* _Exercise requirements_
From the BCS70 genetic data page, transcribe word for word the part that opens with the words containing "Skip to main" and closes with "10, aged 46-48).".

Skip to main content Link Menu Expand (external link) Document Search Copy Copied


The 1970 British Cohort Study (BCS70) is following the lives of around 17,000 people born in England, Scotland and Wales in a single week of 1970. Cohort members were genotyped during the biomedical sweep (sweep 10, aged 46-48).

Data availability

Data type Array/ Imputation panel Number samples Coverage
Genetic GSA Array 5,833 (5807 indiviuals) 654,027 Genetic variants
Imputed TOPMed 5,598 individuals 8,640,849 Genetic variants
DNA methylation EPIC array 249 individuals ~800,000 DNA methylation sites

Genotyping QC

Genotyping for 5905 samples (5807 individuals) was performed on the Infinium Global Screening Array-24 v3.0 (consisting of 654,027 genetic variants). One array plate (96 samples) failed during processing and therefore 96 of the samples were repeats. Genotype calling was performed using GenomeStudio (v2.0, Illumina) and quality control was completed using PLINK1.9 and PLINK2.0. 5830 samples were successfully read into GenomeStudio and mapped to a manifest file with the genome build GRCH37. Individuals were excluded if they had (i) they had > 2% missing data (136 samples excluded), (ii) their genotype predicted sex using X chromosome homozygosity was discordant with their reported sex (excluding females with an F value > 0.2 and males with an F value < 0.8) (15 samples excluded), (iii) they had excess heterozygosity [>3 standard deviation (SD) from the mean] (46 samples excluded), (iv) they were related to another individual in the sample (king-cutoff 0.0884) (35 samples excluded), where one individual from each pair of related samples was excluded based on the King greedy related algorithm. The samples which were on the failed array did not pass QC steps and only repeats were kept. The failed samples have been removed from the non QC’d data so that there is only one sample per person.We identified European samples using the GenoPred pipeline which involves (i) merging the BCS70 genotypes with data from 1000 genomes Phase 3, (ii) linkage disequilibrium pruning the overlapping single nucleotide polymorphisms (SNPs) such that no pair of SNPs within 1000 bp had r2 > 0.20 and (iii) using an elastic net model to establish which of the super populations the samples fall into (Africans [AFR], Admixed Americans [AMR], East Asians [EAS], Europeans [EUR] and South Asians [SAS]). We have not excluded non-European samples but have included a column in the basic demographics file which indicates this, which researchers can use to limit their samples to Europeans. Although each sample gets assigned to a superpopulation, there are some ancestral outliers within these groups (e.g. >4SD from mean in the PCs), which we have removed in addition to the non-European samples (European N=5,361). We have not removed these samples but provided a flag in the basic demographics file so samples can be filtered based on this.

* _Records provided_
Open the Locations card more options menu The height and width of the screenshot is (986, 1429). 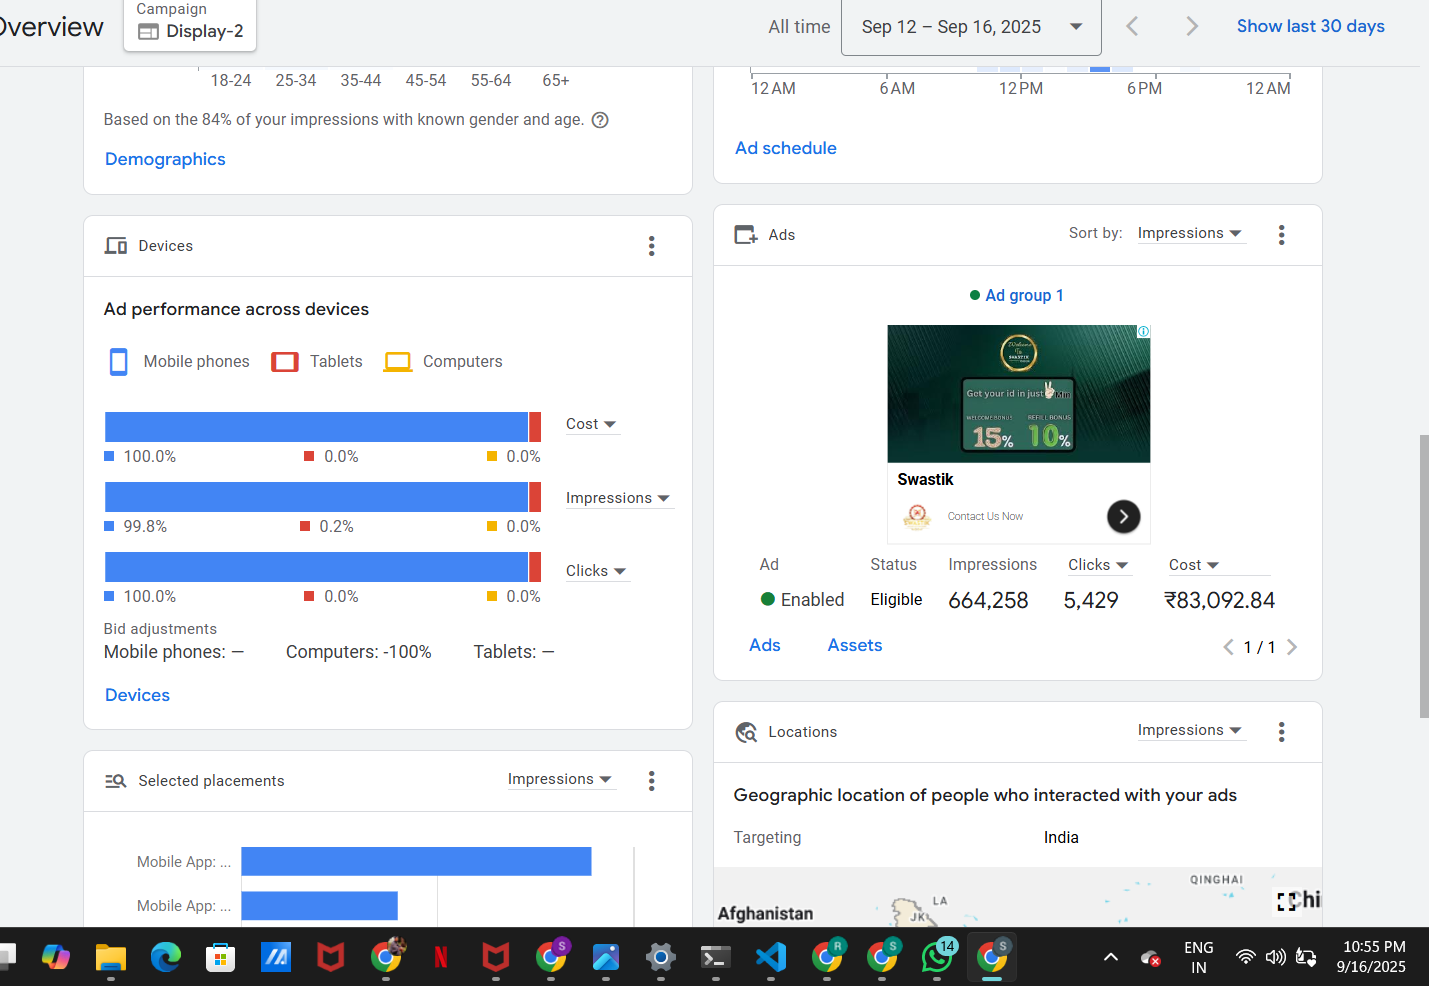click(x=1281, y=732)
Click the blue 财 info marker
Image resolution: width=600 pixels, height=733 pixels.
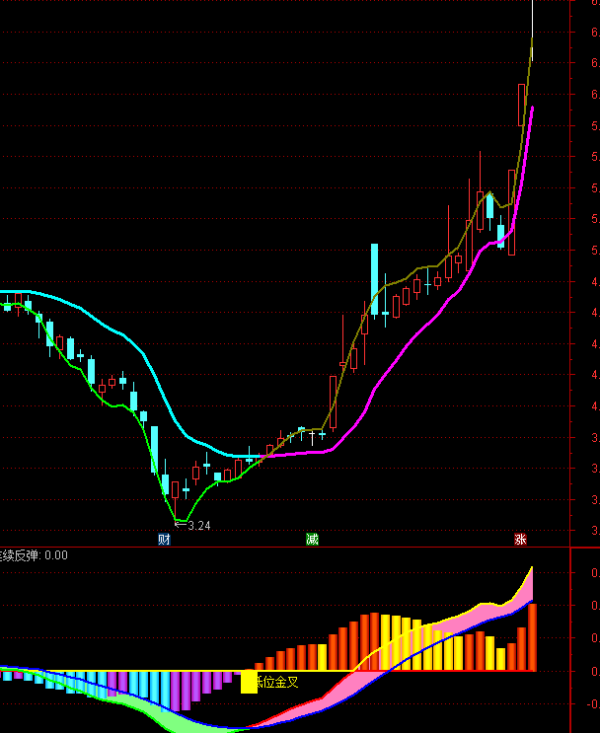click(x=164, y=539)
...
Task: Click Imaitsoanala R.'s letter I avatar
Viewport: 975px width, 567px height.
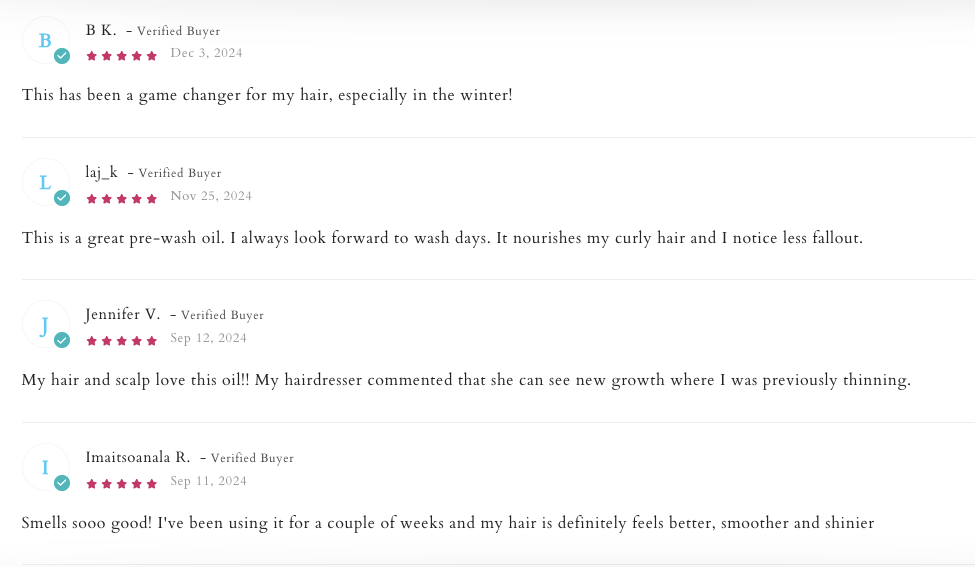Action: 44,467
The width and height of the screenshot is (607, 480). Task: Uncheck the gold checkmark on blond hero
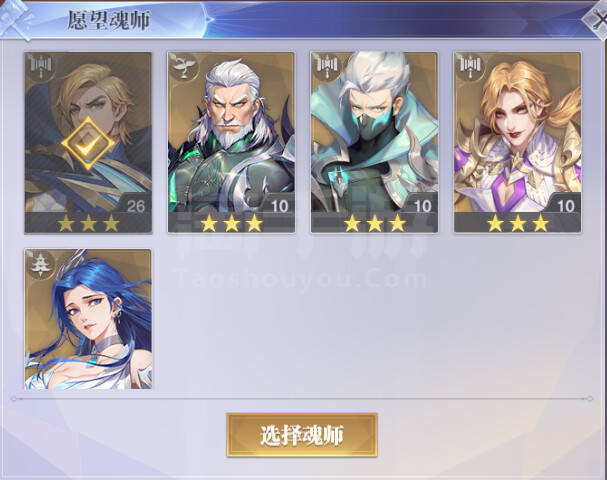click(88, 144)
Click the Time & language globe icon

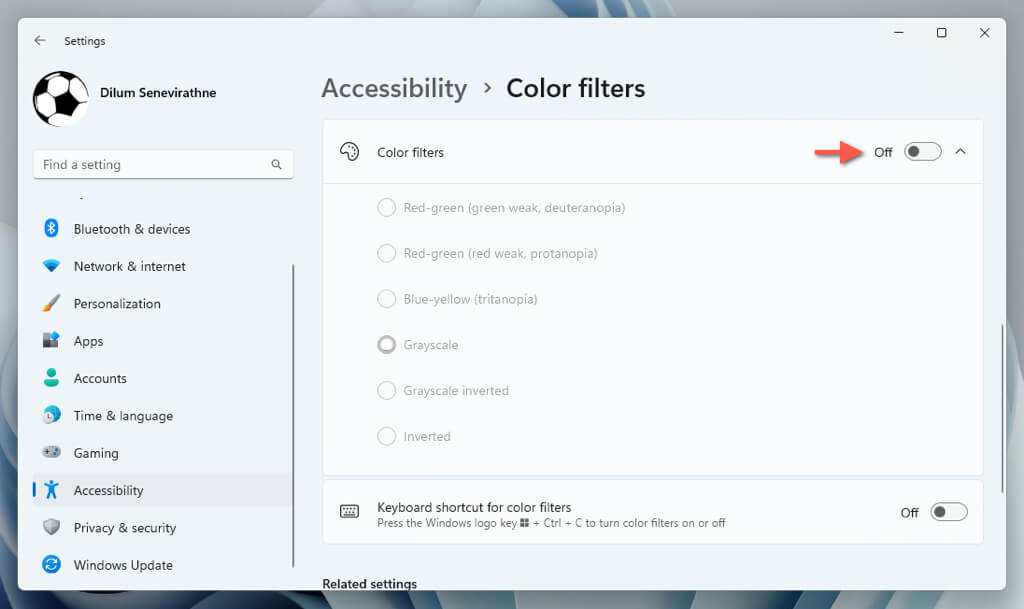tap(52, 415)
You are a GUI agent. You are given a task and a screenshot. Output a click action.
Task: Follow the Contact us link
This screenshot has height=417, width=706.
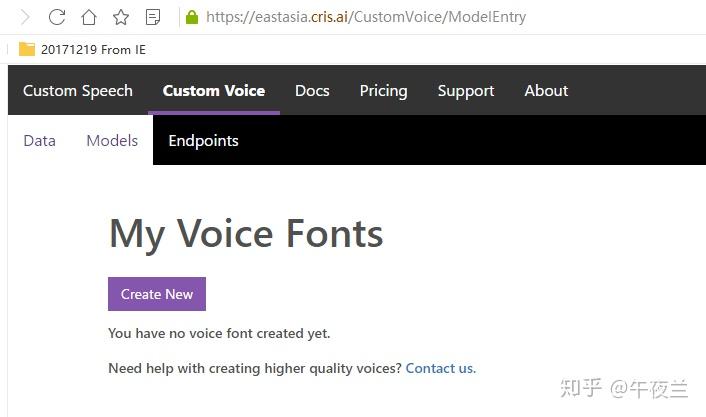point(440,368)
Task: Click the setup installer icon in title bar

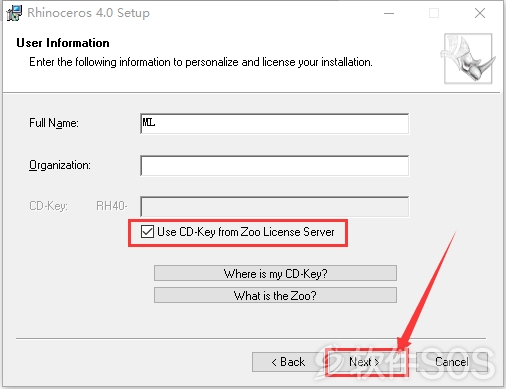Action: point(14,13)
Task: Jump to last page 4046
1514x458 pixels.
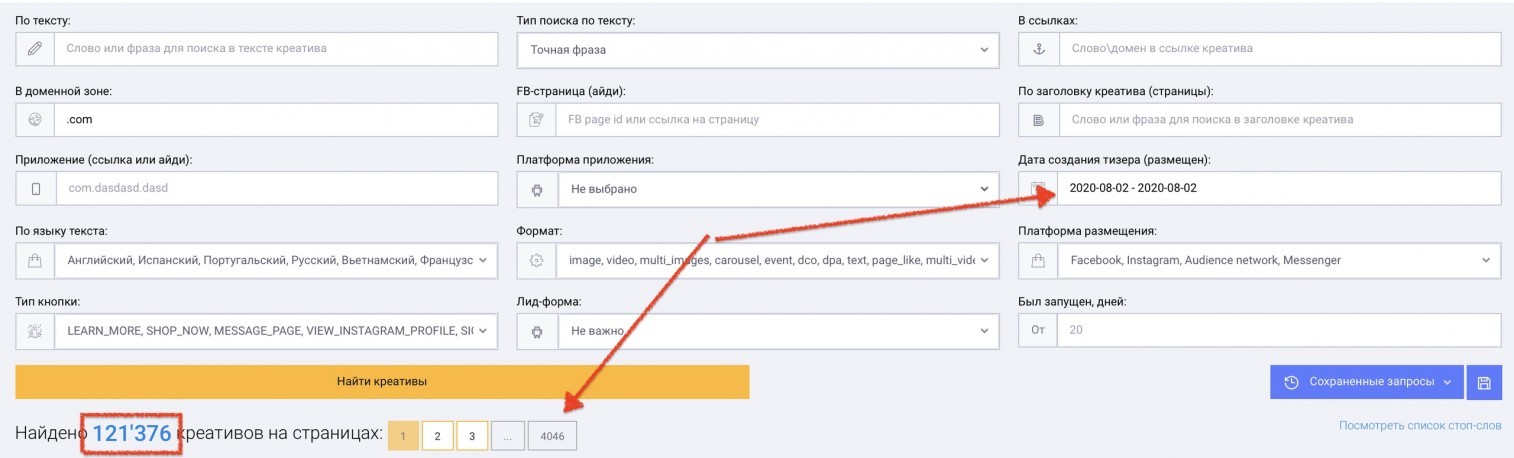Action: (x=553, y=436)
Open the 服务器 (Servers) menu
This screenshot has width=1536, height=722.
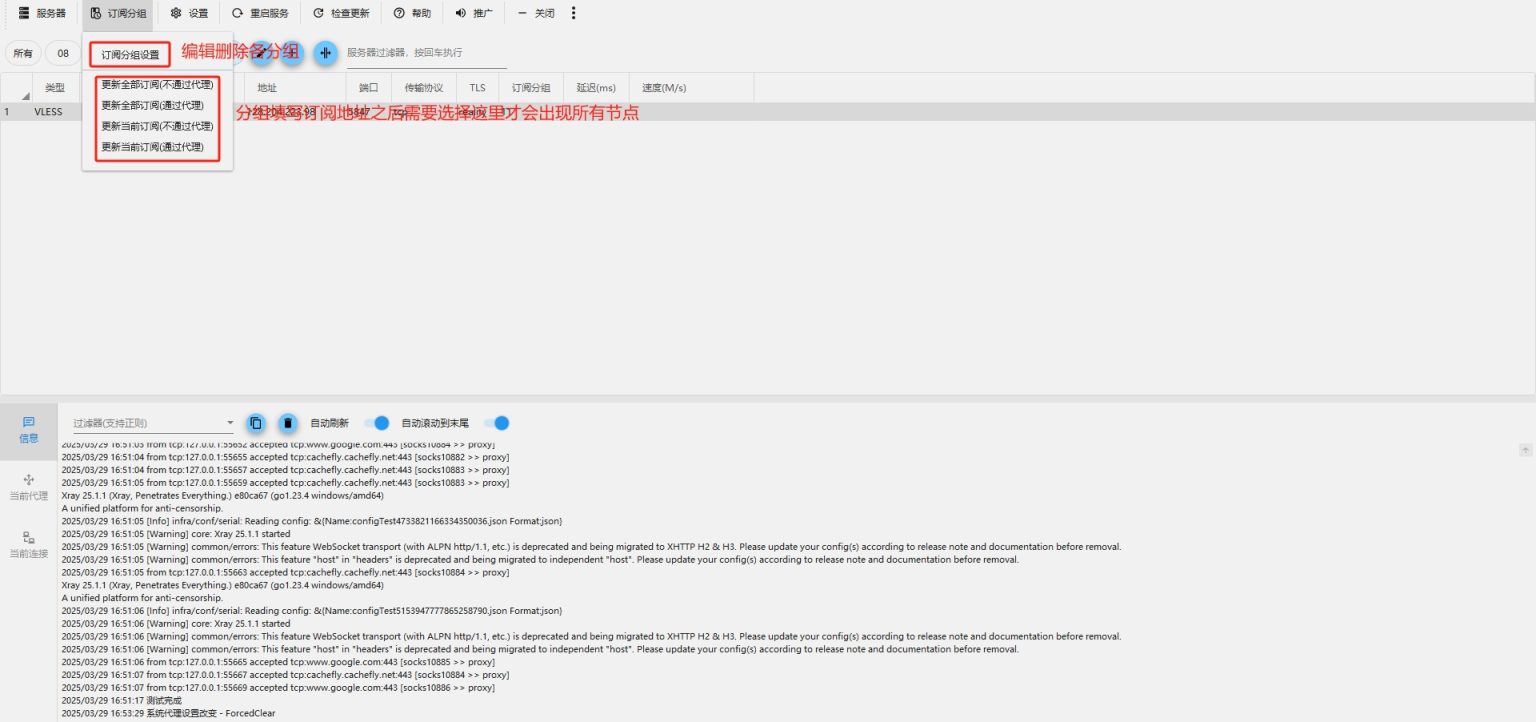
* * *
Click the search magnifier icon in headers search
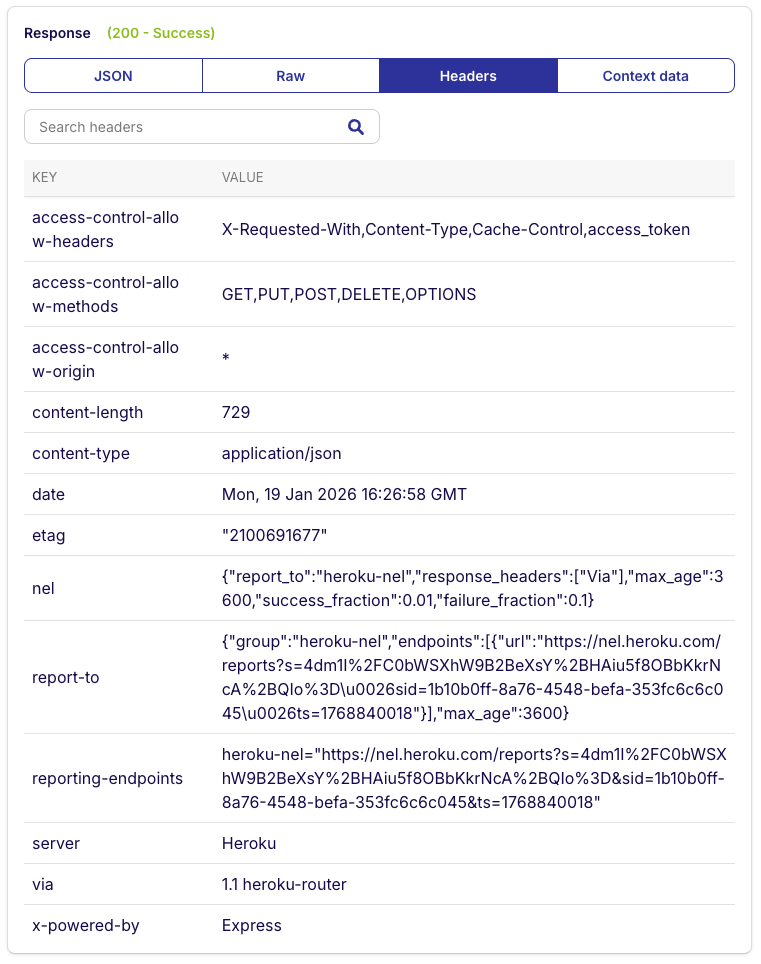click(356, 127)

* _Exercise output_
Skip to main content Link Menu Expand (external link) Document Search Copy Copied


The 1970 British Cohort Study (BCS70) is following the lives of around 17,000 people born in England, Scotland and Wales in a single week of 1970. Cohort members were genotyped during the biomedical sweep (sweep 10, aged 46-48).